The banner represented an opportunity to bring all the different roles and research areas of concern into one symbolic piece of art, and to do it through the public awareness raising 20th Anniversary celebration of Earth Day. My degree is in Environmental Communications ('86), so the project was an application of what that meant for me.
Those large, two-story walls are still calling for artwork! So I hope that students and others in the building might consider perhaps two or four new 10x10 ft. pieces of artwork, one for each wall section to depict the four compass directions (and people living there) or four natural elements (earth, sky, water, fire/energy) honored by Native People throughout time, and which continue to guide the daily lives of people today. Creating and exhibiting artwork in a science setting, like Kottman Hall, reminds us that what we do is connected to others around the globe, and that we are not alone in our efforts. I hope that these ideas are always part of the legacy of the banner, and of the activities of Horticulture and Crop Science, Plant Pathology and the School of Environment and Natural Resources in Kottman Hall.

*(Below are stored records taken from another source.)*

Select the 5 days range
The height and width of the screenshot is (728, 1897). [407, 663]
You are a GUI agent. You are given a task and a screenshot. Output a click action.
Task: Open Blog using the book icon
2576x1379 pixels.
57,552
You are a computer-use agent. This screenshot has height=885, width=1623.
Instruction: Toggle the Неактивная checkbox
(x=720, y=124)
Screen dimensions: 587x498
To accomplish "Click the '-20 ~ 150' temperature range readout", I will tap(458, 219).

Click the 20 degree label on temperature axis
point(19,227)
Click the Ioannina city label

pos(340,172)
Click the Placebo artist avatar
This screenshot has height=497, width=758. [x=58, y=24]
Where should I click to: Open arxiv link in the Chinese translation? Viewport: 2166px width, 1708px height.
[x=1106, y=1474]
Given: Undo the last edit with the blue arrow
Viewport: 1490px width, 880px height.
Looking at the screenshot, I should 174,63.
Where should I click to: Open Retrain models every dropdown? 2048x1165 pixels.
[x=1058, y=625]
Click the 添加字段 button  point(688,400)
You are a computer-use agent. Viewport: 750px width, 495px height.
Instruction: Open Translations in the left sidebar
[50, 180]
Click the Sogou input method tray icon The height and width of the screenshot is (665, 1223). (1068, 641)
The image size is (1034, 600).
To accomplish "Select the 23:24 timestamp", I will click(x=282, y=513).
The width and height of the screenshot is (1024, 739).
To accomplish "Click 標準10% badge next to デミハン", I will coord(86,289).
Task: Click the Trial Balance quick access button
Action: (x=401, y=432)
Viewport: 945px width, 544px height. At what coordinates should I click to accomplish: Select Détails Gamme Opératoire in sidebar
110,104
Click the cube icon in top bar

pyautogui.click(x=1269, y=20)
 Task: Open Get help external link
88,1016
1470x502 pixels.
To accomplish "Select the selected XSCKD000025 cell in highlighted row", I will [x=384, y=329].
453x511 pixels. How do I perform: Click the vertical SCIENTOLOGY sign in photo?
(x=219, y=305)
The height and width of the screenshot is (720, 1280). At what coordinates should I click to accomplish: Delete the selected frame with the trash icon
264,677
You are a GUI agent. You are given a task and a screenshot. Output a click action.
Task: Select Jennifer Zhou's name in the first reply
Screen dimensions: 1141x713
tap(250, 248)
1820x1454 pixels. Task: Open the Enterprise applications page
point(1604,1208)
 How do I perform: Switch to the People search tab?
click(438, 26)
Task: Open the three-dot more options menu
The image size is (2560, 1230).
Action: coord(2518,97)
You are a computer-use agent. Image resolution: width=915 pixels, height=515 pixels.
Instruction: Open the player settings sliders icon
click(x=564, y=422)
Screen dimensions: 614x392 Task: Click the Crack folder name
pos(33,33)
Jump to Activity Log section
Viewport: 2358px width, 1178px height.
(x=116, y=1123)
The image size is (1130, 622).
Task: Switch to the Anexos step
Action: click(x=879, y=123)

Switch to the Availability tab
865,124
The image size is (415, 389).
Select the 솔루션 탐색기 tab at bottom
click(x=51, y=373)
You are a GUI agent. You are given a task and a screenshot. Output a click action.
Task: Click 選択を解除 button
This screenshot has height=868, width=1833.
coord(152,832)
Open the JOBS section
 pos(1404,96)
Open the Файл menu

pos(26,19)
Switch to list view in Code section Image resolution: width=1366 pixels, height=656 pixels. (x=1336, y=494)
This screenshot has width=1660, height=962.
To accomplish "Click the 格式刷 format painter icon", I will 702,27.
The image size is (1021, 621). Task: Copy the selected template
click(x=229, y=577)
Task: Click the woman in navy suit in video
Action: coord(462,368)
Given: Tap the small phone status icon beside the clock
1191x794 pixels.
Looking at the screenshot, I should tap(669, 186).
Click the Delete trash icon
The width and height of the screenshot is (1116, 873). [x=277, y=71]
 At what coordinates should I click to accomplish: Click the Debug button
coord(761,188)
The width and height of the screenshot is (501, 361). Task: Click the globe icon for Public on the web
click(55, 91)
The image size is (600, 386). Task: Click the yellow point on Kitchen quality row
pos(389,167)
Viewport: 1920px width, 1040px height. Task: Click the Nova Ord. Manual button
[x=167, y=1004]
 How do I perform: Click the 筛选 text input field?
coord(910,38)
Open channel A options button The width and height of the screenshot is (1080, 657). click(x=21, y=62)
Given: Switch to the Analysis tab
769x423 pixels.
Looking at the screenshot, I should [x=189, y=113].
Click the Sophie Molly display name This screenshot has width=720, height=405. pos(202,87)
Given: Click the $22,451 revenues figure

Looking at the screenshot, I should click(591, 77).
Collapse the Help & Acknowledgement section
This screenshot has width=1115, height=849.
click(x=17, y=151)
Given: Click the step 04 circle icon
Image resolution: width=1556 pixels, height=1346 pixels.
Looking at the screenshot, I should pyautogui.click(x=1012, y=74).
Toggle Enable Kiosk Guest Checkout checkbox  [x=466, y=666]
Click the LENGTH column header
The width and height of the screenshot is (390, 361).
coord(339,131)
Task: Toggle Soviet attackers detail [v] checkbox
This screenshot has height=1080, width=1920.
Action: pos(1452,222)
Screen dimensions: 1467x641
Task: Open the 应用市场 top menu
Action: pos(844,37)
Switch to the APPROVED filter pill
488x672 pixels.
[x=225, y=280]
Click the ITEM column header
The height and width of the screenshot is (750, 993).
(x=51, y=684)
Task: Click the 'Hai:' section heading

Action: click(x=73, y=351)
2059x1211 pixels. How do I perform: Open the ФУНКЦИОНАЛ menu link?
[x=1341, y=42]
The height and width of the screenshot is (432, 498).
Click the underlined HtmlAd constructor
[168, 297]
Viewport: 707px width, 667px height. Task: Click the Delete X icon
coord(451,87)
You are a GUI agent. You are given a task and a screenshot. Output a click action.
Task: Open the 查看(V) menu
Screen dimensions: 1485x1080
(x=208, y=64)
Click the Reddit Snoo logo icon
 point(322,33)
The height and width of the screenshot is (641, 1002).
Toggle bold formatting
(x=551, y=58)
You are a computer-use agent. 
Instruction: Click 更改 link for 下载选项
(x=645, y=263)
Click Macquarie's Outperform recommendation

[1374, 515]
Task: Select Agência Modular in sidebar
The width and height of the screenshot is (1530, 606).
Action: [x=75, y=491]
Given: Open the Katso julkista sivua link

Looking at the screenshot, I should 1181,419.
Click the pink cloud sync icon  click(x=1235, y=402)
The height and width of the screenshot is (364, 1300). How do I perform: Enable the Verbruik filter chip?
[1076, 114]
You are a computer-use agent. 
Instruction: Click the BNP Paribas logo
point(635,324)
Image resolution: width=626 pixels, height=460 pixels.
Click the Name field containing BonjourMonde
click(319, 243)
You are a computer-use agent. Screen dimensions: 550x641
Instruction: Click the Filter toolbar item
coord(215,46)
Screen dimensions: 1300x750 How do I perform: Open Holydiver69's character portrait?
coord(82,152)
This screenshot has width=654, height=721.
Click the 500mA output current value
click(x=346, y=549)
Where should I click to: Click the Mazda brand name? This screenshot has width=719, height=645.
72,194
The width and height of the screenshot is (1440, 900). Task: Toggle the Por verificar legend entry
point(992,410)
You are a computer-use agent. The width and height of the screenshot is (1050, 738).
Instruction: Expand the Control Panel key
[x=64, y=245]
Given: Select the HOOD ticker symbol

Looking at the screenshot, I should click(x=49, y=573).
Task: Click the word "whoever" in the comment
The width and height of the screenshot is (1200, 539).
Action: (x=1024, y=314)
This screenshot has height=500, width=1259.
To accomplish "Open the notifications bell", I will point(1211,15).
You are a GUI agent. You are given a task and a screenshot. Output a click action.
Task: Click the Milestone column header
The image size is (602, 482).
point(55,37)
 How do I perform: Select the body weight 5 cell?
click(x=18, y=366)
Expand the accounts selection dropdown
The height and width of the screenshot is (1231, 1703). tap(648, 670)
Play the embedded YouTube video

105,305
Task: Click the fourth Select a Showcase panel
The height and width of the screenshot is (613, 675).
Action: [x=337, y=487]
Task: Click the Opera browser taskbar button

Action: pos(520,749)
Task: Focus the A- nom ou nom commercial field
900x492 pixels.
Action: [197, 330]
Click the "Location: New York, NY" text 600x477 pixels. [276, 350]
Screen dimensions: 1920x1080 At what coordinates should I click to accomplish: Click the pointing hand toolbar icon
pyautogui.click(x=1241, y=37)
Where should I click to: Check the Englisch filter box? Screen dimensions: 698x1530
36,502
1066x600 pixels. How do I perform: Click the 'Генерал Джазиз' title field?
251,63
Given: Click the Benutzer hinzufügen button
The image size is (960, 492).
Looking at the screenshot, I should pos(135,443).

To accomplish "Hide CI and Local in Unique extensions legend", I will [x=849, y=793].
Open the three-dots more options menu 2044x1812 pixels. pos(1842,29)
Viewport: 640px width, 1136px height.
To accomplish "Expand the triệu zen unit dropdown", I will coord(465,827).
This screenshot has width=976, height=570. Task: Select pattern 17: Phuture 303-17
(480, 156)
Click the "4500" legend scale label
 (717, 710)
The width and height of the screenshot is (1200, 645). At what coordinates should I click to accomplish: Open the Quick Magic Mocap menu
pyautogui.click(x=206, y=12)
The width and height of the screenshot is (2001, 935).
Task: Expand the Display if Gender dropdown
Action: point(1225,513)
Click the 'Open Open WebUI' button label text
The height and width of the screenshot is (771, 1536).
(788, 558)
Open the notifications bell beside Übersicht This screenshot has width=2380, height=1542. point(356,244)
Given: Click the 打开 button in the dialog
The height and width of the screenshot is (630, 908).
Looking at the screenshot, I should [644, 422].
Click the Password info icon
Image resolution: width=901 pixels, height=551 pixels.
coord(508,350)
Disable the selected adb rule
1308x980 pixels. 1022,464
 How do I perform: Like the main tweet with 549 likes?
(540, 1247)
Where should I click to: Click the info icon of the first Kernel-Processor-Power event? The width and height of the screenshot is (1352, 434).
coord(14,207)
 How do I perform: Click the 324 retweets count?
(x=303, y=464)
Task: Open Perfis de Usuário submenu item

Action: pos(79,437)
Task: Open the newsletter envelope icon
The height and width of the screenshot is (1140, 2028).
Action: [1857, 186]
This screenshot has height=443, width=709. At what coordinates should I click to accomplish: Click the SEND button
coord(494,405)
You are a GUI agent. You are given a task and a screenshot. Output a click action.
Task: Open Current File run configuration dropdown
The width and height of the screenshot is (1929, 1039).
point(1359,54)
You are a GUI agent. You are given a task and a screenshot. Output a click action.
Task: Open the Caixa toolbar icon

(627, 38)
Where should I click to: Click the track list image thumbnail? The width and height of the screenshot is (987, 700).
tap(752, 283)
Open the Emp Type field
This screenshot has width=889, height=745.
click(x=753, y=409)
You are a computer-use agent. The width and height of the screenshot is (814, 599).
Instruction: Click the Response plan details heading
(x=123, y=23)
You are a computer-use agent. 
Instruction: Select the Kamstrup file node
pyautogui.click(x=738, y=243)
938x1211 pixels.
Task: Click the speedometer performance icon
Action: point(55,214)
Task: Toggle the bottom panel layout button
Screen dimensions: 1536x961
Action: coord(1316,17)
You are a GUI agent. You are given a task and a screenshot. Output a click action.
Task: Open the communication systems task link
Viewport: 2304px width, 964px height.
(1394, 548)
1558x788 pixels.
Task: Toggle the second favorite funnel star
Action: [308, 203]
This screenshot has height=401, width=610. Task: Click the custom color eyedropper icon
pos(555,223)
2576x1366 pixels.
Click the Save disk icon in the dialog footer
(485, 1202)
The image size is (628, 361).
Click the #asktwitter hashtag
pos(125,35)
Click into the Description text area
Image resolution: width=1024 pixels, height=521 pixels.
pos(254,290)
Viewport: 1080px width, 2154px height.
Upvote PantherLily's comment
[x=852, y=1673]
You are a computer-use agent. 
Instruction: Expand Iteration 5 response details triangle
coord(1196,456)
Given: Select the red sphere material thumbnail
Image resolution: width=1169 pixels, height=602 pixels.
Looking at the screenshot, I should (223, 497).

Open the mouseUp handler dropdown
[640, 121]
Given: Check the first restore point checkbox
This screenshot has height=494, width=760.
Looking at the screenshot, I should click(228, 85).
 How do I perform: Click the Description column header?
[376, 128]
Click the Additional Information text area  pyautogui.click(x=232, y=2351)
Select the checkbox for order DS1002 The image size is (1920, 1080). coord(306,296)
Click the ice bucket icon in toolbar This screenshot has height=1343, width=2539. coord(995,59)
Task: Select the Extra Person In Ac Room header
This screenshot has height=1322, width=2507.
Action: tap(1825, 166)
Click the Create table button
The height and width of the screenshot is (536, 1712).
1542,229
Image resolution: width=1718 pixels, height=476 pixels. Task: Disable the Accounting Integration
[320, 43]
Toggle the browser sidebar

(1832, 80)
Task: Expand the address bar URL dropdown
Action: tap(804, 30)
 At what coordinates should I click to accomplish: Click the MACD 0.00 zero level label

I also want to especially thank once again, my Environmental Communications advisor, Professor Emeritus, Dr. Rosanne Fortner, and the Extension Communications Office staff who supported this project.
This interview was conducted via email with Linda Hanlon by Molly Bean in November 2016 as part of the archival research in celebration of the 50th Anniversary of the School of Environment and Natural Resources at The Ohio State University.